Светел передвинул вперёд чехол с гуслями, расправил толстое охвостье кожуха, сел на санки. Зыка обходил остров, принюхивался, задирал лапу. Светел запрокинул голову. Смотрел в ползущие облака, пока не вернулось давнее ощущение высоты, полёта, стремительного приближения земли… После того как внизу мелькнула Светынь, мама Золотинка больше не отзывалась. Летела уже беспамятно, одним чутьём. Она по сию пору не знала, что вывело её навстречу Пеньку. Быть может, воля Смурохи, оберегавшего детей и подругу даже с той стороны неба?.. Так думал Рыжик. Саму Золотинку Светел с тех пор видел только его зрением. Калечную, бескрылую, и всё равно – краше нету!
Гусли начали отвечать его мыслям. Сперва – робким, тоненьким голоском, вплетённым в глухой низкий рокот из-за окоёма. Всё же голосок не дал себя поглотить, окреп, запел веселей… и снова сорвался. Три отцовские тени клонились над Светелом, присматривая с небес. Не прибавилась бы к ним ещё братнина!
Самые злые, лишние мысли почему-то приходят не в час и оказываются наделены свойством пророчества. Светел яростно мотнул головой, даже зубы ощерил: нет, нет!.. На сухой лес, на свин-голос, чтоб не сбылось!.. Гусельные переборы вскипели бешеной надеждой, отчаянием, упорством. Тем упорством, что пробивает новое русло ручью, запертому обвалом. «Где та цепь, чтоб удержала Грозу?.. Доползу и разорву, разгрызу!» Зловещие низы по-прежнему рокотали, но им навстречу уже катились, летели чистые и яростно-светлые небесные громы. «Царю нелегко, – говорил величественный человек с серебряным обручем на седых волосах. – Царь несёт свою жизнь ради тех, кто за него умирал…» Когда он говорил это, кому? неужели трёхлетке, игравшему у ног на ковре?..

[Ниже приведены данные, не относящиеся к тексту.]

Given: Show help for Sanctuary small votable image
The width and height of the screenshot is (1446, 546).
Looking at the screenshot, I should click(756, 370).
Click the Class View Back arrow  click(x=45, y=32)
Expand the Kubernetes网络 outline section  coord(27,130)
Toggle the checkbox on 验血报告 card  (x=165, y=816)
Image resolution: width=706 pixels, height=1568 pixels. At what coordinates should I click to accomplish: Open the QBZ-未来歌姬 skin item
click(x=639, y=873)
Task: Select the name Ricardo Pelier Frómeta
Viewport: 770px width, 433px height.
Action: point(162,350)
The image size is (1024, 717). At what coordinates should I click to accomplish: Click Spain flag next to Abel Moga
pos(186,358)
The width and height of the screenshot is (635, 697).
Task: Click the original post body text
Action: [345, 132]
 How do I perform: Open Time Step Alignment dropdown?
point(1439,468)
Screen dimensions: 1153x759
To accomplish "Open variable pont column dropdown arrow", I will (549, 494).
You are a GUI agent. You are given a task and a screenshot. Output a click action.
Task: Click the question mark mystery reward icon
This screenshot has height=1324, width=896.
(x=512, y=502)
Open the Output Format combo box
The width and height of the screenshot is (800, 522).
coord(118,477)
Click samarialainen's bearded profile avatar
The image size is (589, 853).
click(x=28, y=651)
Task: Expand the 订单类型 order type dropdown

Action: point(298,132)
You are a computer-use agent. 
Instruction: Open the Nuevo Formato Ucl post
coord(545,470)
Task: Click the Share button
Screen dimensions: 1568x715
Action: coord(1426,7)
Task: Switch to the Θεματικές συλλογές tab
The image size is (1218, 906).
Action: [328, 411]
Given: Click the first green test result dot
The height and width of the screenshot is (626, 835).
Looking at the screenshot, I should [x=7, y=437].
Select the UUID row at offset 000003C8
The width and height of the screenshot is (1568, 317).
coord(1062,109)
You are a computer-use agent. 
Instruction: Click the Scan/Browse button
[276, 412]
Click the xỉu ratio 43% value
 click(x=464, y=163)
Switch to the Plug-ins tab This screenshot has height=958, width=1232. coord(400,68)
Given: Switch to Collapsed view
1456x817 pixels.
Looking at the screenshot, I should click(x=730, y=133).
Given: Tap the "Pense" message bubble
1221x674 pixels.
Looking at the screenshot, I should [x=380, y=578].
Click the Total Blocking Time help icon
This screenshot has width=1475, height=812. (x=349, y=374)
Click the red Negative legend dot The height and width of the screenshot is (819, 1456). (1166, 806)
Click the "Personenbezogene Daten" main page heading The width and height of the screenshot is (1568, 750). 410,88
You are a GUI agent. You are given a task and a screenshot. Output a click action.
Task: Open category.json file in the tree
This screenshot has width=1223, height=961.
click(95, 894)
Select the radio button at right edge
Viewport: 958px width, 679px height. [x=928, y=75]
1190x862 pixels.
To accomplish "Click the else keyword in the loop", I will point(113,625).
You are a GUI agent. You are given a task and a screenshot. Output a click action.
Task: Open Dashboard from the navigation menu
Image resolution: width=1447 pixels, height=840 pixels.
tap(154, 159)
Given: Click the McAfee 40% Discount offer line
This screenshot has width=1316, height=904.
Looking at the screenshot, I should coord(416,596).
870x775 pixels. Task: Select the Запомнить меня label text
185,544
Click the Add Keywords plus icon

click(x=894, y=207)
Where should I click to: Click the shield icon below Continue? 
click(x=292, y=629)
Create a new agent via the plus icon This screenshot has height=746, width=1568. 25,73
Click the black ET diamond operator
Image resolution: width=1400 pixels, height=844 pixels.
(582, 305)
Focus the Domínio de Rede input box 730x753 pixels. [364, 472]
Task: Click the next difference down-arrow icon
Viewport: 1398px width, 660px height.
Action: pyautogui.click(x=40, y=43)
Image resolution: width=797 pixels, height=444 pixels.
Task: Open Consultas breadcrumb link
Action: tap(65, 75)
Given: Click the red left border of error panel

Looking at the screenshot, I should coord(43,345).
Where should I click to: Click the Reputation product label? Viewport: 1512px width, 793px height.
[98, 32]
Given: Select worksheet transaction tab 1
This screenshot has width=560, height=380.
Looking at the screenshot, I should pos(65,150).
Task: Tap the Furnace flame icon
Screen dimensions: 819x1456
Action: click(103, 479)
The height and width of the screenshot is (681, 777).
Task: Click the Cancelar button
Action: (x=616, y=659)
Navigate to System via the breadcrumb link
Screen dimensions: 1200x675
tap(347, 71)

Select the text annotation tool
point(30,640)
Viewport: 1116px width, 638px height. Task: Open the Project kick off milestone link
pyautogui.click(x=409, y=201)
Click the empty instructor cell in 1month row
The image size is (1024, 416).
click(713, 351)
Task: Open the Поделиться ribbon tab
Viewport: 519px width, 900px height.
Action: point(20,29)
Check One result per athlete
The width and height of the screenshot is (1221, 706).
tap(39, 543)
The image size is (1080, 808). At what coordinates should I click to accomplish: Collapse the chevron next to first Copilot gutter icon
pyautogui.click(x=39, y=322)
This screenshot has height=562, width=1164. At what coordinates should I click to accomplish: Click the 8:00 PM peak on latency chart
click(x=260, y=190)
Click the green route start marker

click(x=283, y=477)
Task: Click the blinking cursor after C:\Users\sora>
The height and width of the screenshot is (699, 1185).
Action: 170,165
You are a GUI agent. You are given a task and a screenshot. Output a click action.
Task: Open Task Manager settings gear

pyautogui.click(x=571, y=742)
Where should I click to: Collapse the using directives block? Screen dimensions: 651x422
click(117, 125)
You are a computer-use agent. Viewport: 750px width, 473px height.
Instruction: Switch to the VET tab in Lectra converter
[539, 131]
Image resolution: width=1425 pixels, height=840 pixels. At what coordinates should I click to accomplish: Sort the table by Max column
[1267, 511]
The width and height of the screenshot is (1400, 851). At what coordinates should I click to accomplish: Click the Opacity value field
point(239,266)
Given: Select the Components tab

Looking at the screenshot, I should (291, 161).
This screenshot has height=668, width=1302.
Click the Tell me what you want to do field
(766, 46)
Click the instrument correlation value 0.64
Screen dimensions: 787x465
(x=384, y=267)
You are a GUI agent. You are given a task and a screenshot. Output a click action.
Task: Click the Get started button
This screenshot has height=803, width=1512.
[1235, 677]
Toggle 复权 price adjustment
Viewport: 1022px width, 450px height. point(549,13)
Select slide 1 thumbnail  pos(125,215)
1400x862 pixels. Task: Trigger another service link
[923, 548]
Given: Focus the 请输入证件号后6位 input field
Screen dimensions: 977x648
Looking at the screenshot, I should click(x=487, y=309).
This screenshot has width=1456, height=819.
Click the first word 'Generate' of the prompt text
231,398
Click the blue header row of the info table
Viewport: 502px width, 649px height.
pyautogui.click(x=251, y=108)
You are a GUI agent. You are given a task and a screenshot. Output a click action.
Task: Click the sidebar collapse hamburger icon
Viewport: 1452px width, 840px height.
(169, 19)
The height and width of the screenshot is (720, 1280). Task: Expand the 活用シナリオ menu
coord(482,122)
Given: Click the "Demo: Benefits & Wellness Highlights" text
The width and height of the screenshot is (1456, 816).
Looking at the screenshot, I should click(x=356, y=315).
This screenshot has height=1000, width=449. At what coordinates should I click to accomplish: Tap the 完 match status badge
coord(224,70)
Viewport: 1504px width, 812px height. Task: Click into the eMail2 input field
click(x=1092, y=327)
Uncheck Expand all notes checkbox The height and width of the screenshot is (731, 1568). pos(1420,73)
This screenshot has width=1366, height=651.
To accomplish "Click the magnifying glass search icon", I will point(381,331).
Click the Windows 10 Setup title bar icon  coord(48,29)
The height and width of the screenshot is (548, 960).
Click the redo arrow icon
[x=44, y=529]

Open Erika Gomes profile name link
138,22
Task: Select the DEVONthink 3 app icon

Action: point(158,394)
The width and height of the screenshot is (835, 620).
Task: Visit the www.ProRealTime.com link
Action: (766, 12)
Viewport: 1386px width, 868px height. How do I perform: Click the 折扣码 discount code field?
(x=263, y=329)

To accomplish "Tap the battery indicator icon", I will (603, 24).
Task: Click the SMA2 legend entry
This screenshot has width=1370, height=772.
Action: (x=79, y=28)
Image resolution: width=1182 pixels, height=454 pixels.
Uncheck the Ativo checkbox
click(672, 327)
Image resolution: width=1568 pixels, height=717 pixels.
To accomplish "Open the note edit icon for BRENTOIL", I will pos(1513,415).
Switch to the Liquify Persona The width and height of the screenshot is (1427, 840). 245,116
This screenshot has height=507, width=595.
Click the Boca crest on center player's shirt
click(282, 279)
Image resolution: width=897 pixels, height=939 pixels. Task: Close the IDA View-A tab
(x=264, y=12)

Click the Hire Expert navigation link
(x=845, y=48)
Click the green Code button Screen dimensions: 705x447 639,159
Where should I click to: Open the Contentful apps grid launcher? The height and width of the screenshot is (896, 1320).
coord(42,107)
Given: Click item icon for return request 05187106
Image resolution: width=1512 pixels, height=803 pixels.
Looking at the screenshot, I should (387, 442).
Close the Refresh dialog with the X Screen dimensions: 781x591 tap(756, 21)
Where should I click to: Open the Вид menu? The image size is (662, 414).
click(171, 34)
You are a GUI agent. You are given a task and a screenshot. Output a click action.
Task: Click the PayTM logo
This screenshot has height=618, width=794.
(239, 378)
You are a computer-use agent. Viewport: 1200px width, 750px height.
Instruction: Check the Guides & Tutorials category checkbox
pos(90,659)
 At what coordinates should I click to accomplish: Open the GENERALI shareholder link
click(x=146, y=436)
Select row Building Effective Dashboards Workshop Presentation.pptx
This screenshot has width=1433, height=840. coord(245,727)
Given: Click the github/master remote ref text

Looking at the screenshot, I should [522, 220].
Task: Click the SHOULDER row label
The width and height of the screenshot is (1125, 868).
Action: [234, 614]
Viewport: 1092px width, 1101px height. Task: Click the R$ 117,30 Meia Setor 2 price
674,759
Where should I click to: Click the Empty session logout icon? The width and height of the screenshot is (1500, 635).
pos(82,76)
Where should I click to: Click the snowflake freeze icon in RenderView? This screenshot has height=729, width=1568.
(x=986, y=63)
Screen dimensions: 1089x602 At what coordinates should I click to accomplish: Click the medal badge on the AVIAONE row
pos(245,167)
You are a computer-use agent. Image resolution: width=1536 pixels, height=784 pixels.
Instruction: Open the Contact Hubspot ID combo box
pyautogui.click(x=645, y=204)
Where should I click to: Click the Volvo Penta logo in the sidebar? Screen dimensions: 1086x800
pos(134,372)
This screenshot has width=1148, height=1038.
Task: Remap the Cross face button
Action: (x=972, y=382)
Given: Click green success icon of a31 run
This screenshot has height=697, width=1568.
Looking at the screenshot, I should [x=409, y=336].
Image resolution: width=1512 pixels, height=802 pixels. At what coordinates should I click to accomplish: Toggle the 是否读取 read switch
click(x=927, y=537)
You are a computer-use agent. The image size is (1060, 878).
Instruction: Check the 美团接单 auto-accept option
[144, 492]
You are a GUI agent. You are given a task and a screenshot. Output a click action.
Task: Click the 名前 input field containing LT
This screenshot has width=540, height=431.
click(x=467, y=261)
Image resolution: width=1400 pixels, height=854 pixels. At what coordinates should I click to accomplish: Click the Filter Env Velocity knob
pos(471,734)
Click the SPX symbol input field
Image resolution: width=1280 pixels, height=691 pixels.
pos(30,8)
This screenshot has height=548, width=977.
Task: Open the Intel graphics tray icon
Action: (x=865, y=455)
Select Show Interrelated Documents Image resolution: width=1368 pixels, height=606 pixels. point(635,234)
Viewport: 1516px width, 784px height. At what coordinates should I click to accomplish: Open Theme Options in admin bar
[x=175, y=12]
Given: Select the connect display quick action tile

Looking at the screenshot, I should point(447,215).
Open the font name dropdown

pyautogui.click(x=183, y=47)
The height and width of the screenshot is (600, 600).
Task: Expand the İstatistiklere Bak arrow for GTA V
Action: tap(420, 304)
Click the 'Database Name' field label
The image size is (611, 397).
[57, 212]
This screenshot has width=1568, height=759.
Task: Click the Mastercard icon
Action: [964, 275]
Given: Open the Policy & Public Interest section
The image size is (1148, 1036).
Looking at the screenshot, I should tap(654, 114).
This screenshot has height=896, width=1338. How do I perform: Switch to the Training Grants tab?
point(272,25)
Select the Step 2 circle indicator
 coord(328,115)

Ощущение пристального взгляда заставило открыть глаза. Пальцы продолжали играть. Светел чуть приподнял ресницы…
Перед ним, в десятке шагов, сидел крупный лис. Голодный, потрёпанный, но непугливый и любопытный. Он рассматривал человека, склонив голову набок.
Светел сперва только понял: лис был чужой. Опёнок знал всё зверьё в своей круговеньке. И волков, и лосей с дикими оботурами, и воронов, и лисиц. Пересчитывал уцелевших на оттепельных полянах, оставлял угощение. Этот был незнакомый. Притом не рыжий, а чёрно-бурый в красивом густом серебре. Светел покосился на Зыку, свернувшегося под боком. Кобель даже головы не приподнял. «Не чует… Совсем постарел! А тебя, братец, и покормить нечем, ты уж прости…»
Странное чувство заставило присмотреться. Светел вздрогнул. В зелёных глазах лиса светился несомненный разум. Дремучий, по-лесному суровый… но при всём том не чуждый смешинки, даже ехидства.
«Ты, шпынь-голова, от рук отбоиш, перед кем взялся о Грозе поминать?»